=== Requirement ===
Repeat the data in full. Drop every picture.

[Data items]
= = = =
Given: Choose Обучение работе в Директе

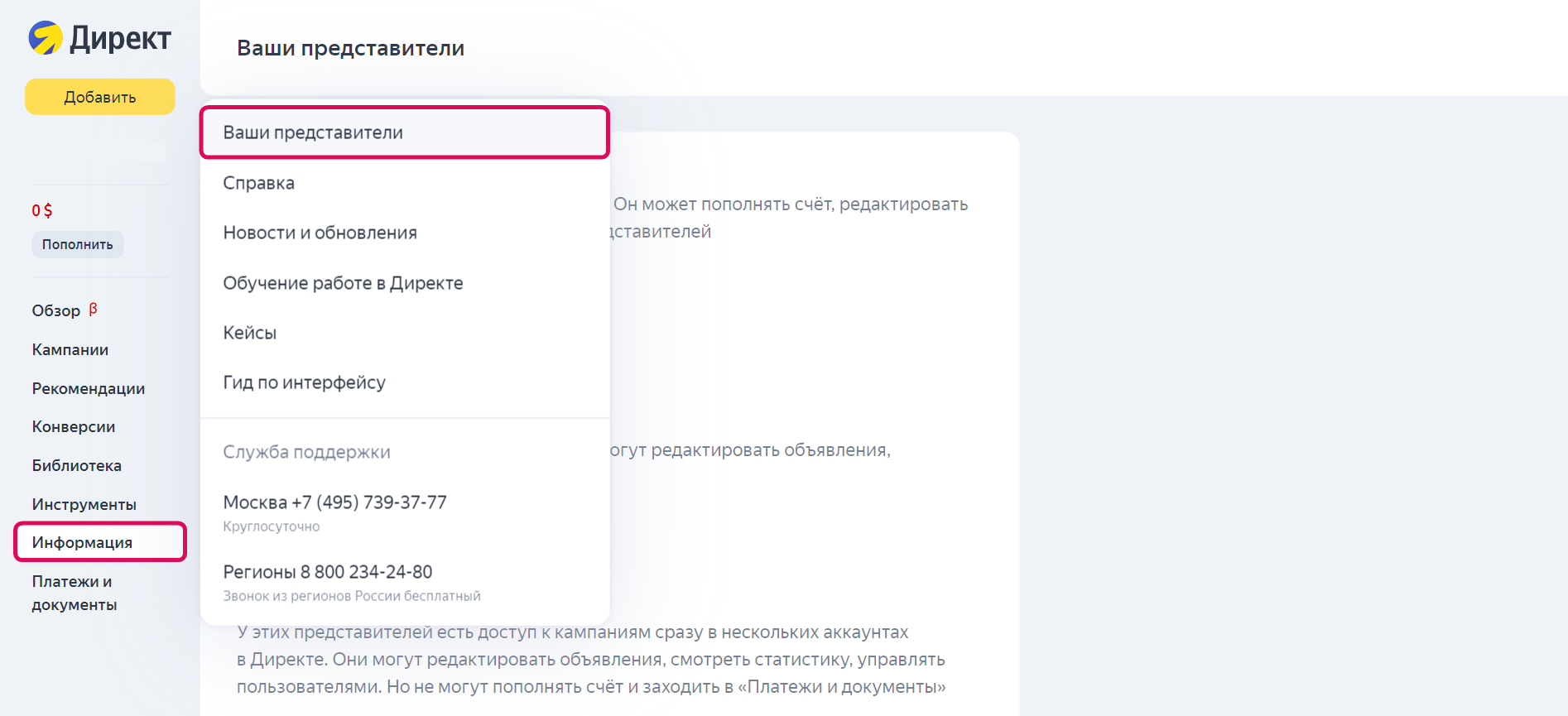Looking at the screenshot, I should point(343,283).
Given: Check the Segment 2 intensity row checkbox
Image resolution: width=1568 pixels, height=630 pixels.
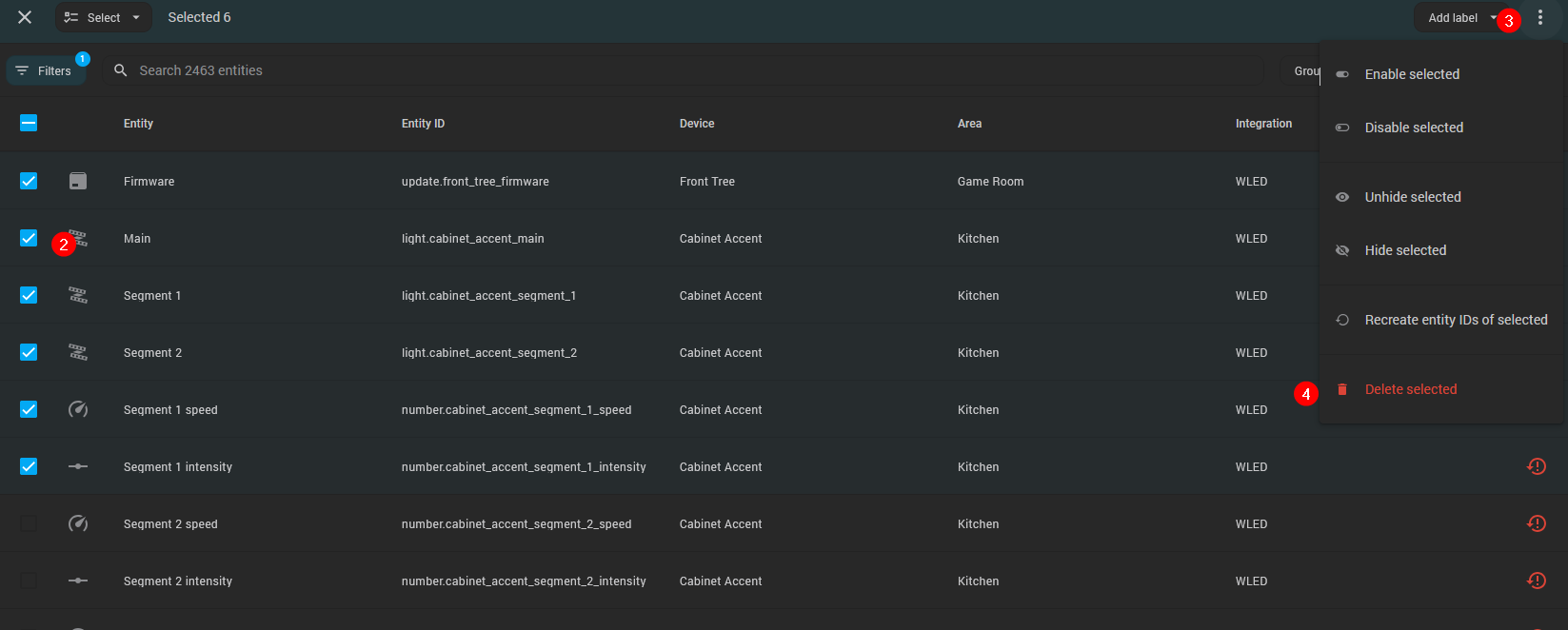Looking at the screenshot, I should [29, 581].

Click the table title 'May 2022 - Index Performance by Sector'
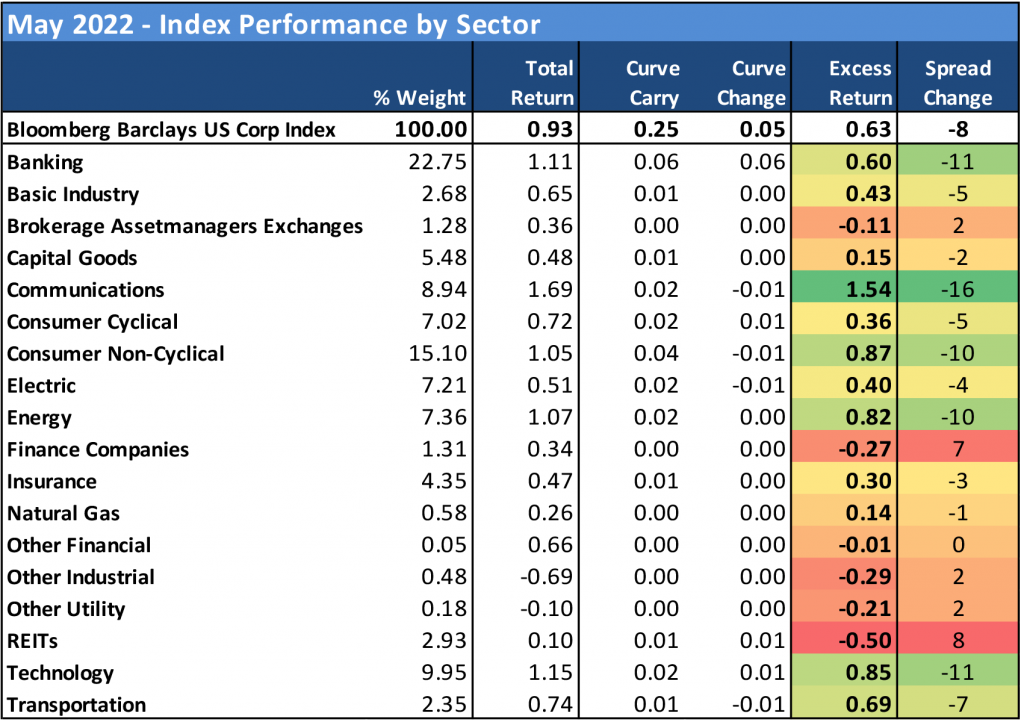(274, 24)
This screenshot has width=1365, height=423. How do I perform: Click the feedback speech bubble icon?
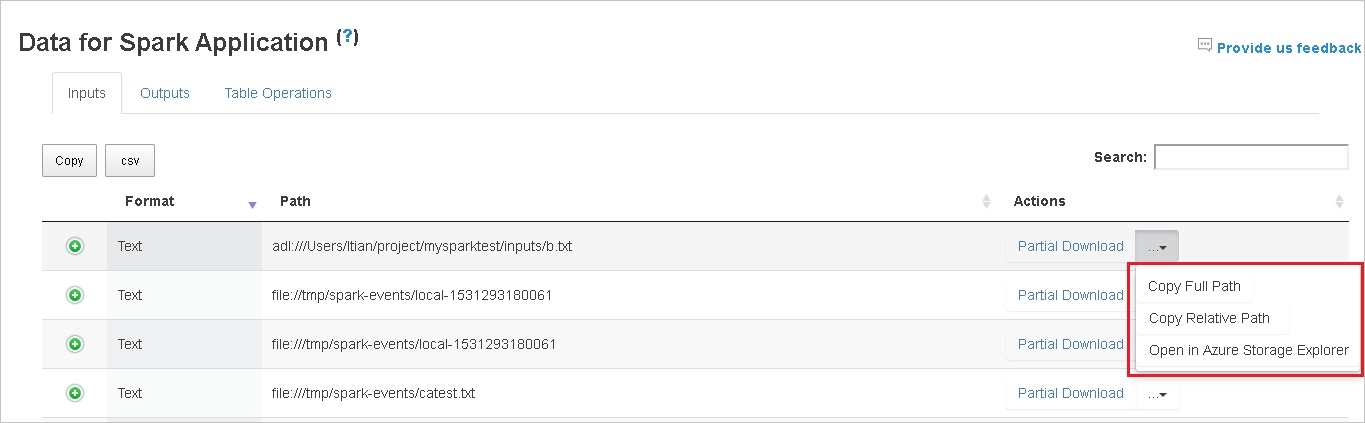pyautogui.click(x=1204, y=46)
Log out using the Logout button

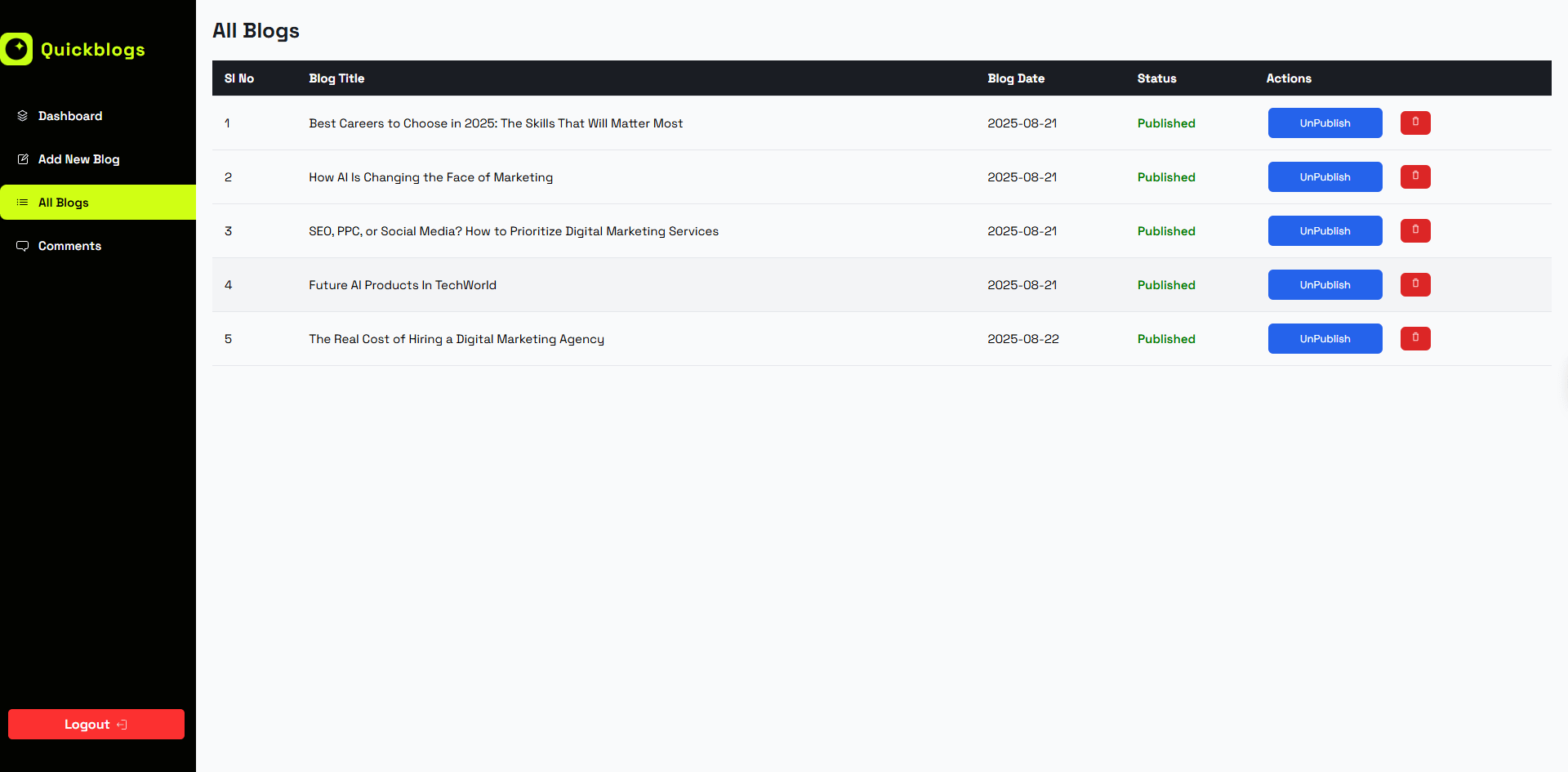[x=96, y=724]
= = = =
=== Final answer ===
Given: Choose Обучение работе в Директе

Looking at the screenshot, I should point(343,283).
Given: Check the Segment 2 intensity row checkbox
Image resolution: width=1568 pixels, height=630 pixels.
Looking at the screenshot, I should [29, 581].

Click the table title 'May 2022 - Index Performance by Sector'
(274, 24)
This screenshot has width=1365, height=423. How do I perform: Click the feedback speech bubble icon?
pyautogui.click(x=1204, y=46)
Log out using the Logout button

[x=96, y=724]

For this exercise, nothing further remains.